Click the link to read the newsletter on the Middle Colorado Watershed Council website (Click through and volunteer to do some sampling or whatever.). Here’s an excerpt.:
The Colorado Water Conservation Board (CWCB) has granted three more years of funds to the Middle Colorado Watershed Council (MCWC) to continue the United States Geological Survey (USGS) water quality and rain gauge monitoring set up in 2021, adding new mid-stream water quality monitoring stations between South Canyon and Cameo, soil moisture monitoring, and a dashboard notification system for downstream municipalities.
The Colorado River District has agreed to serve as fiscal agent for the USGS in a three-year cooperative agreement with MCWC. The $583,396 CWCB grant will be matched with in-kind labor and cash from the USGS, Garfield County, the Glenwood Canyon Restoration Alliance, and coordinated project funding from the Colorado Department of Public Health and Education (CDPHE) for a total project cost of $1.3 million over the next three years.

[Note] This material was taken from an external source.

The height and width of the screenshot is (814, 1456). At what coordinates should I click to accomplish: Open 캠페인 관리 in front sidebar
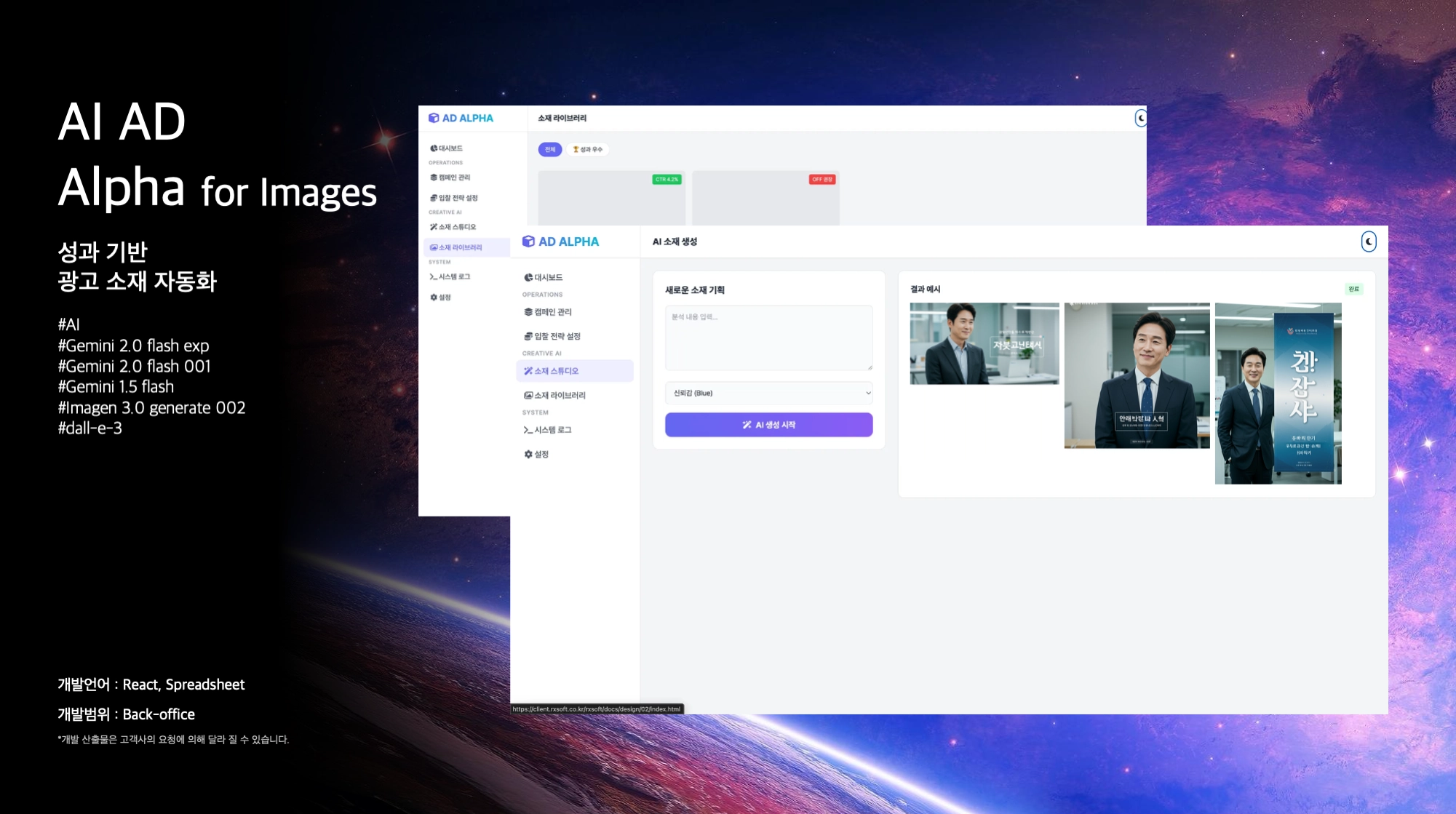coord(552,312)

Funding secured from CDPHE, $206,600, will be used to purchase the additional equipment needed for the new mid-stream water quality station, soil moisture monitors, and the user-friendly dashboard for downstream users to monitor changes in water quality and rainfall information. The CDPHE funding will also support pre-fire mitigation planning and allow the Silt Water Conservancy District to complete repair work from damage due to the continual impact of high amounts of sediment in the Colorado River in 2021.
Since early 2021, the Middle Colorado Watershed Council has coordinated post Grizzly Creek Fire water quality and rain gauge monitoring to set up a regional notification system and lessen the impact on downstream water users. MCWC received the first year of funding from CWCB, CDPHE and the Colorado River District’s Community Partnership Funds.

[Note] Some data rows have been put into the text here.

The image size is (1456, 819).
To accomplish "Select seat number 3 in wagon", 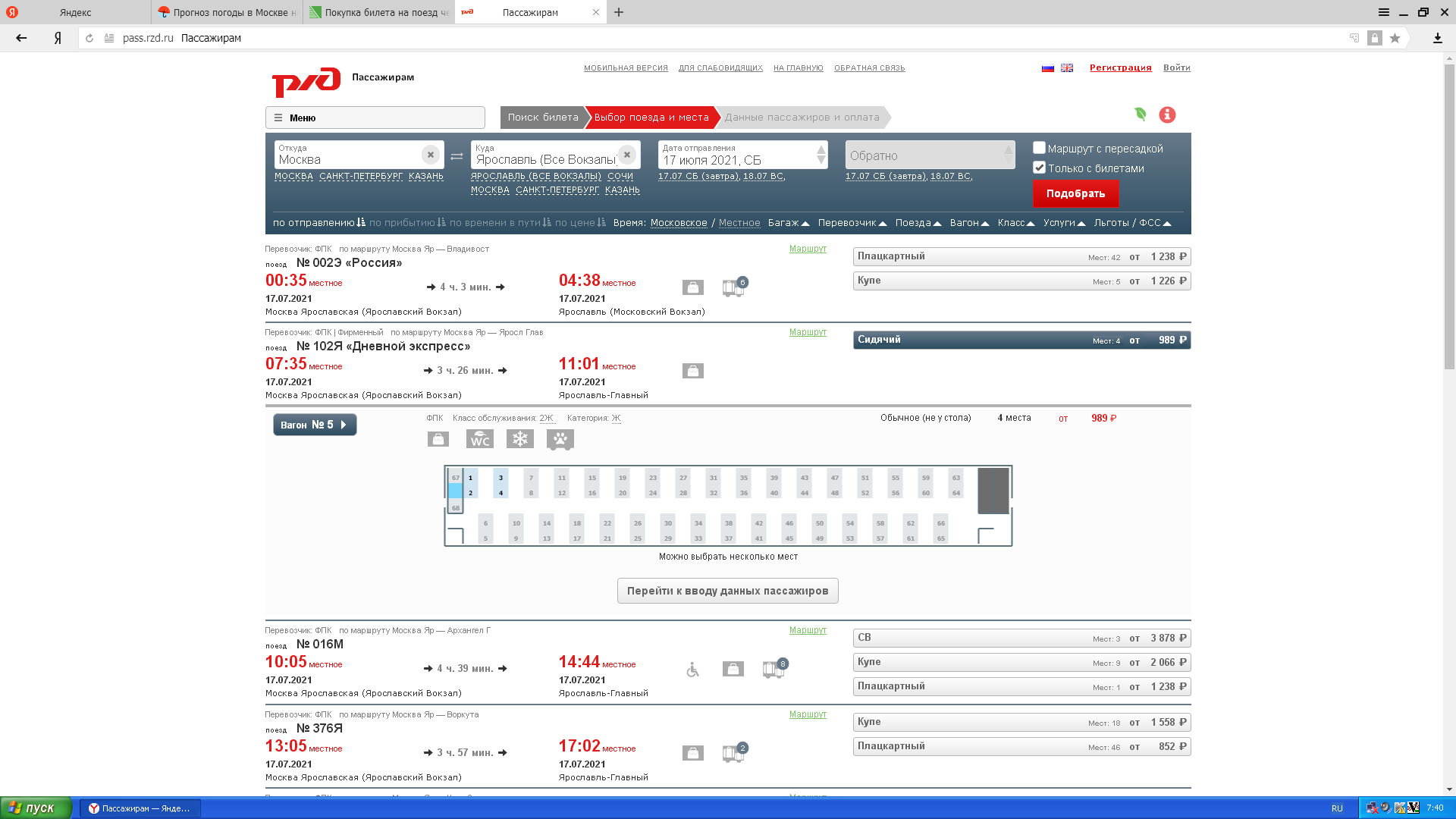I will [x=500, y=478].
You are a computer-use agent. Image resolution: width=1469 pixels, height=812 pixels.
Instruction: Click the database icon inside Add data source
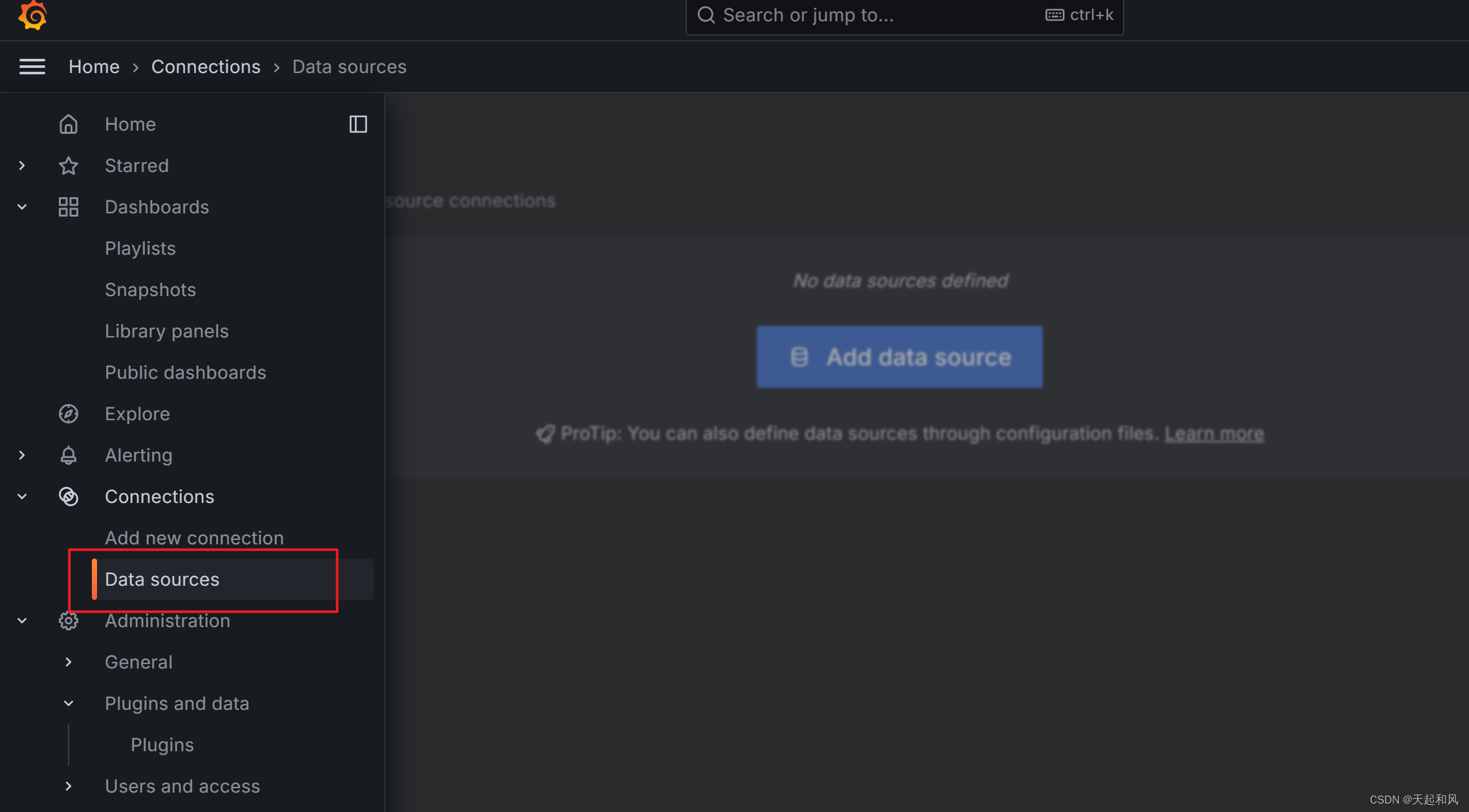point(800,356)
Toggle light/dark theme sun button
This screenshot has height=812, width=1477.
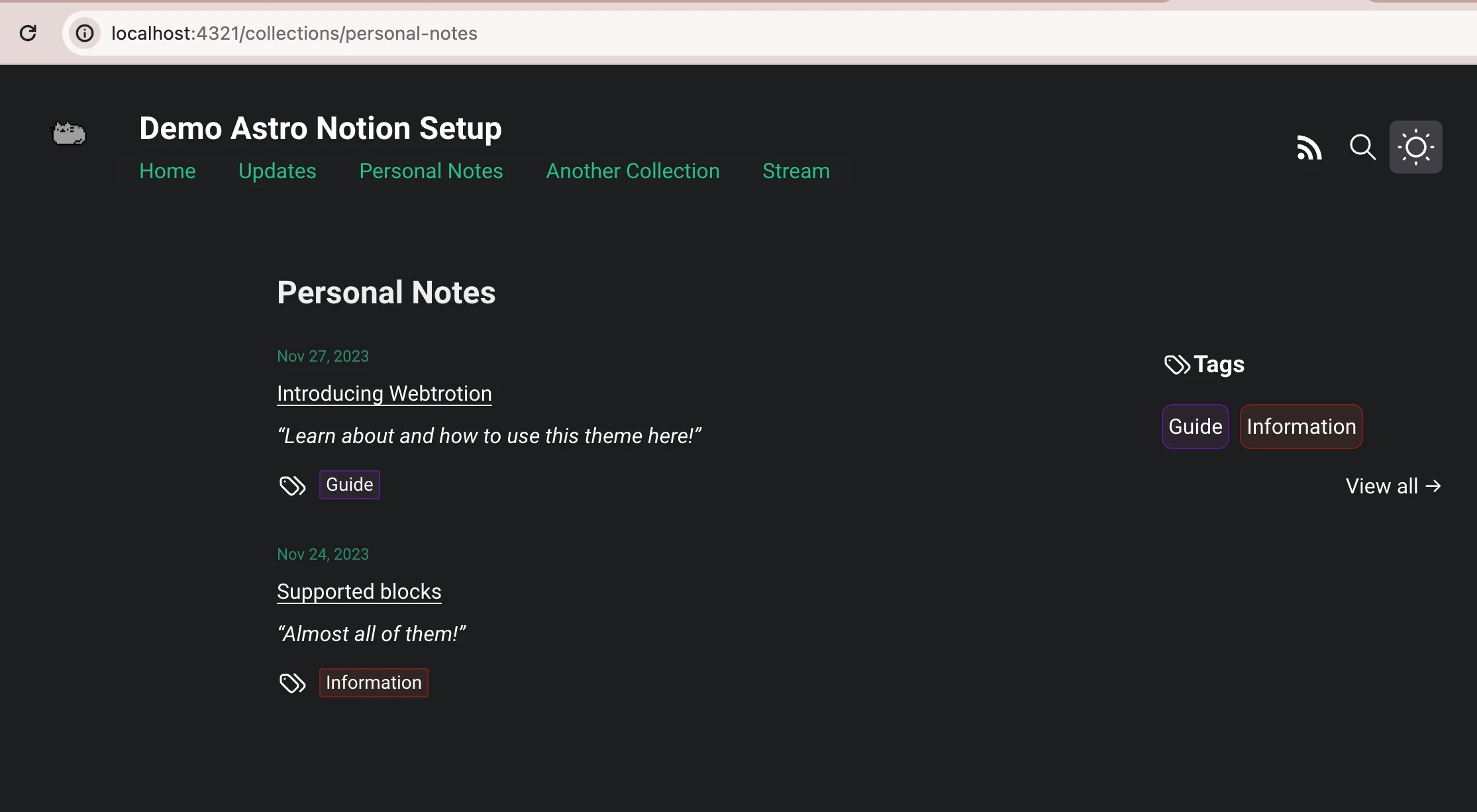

Using services from the USGS Colorado Water Science Center, the USGS Next Generation Water Observing System (NGWOS), and SGM, an engineering firm acting as MCWC’s technical advisor, water quality and precipitation information networks were set up in canyon drainages and on the Middle Colorado river corridor. Seven rain gauges were deployed throughout the Grizzly Creek burn area and a 6-parameter data sonde water quality monitoring station was set up at No Name.
During the summer of 2021, summer monsoons caused flooding, debris flows and highway infrastructure damage in Glenwood Canyon as a result of the 2020 Grizzly Creek fire burn scar and a 500-year-rain event. MCWC and other stakeholders expect continued problems with flooding and debris flows from these canyon drainages over the next few years and sought the additional funding to continue and expand monitoring in 2022 through 2024.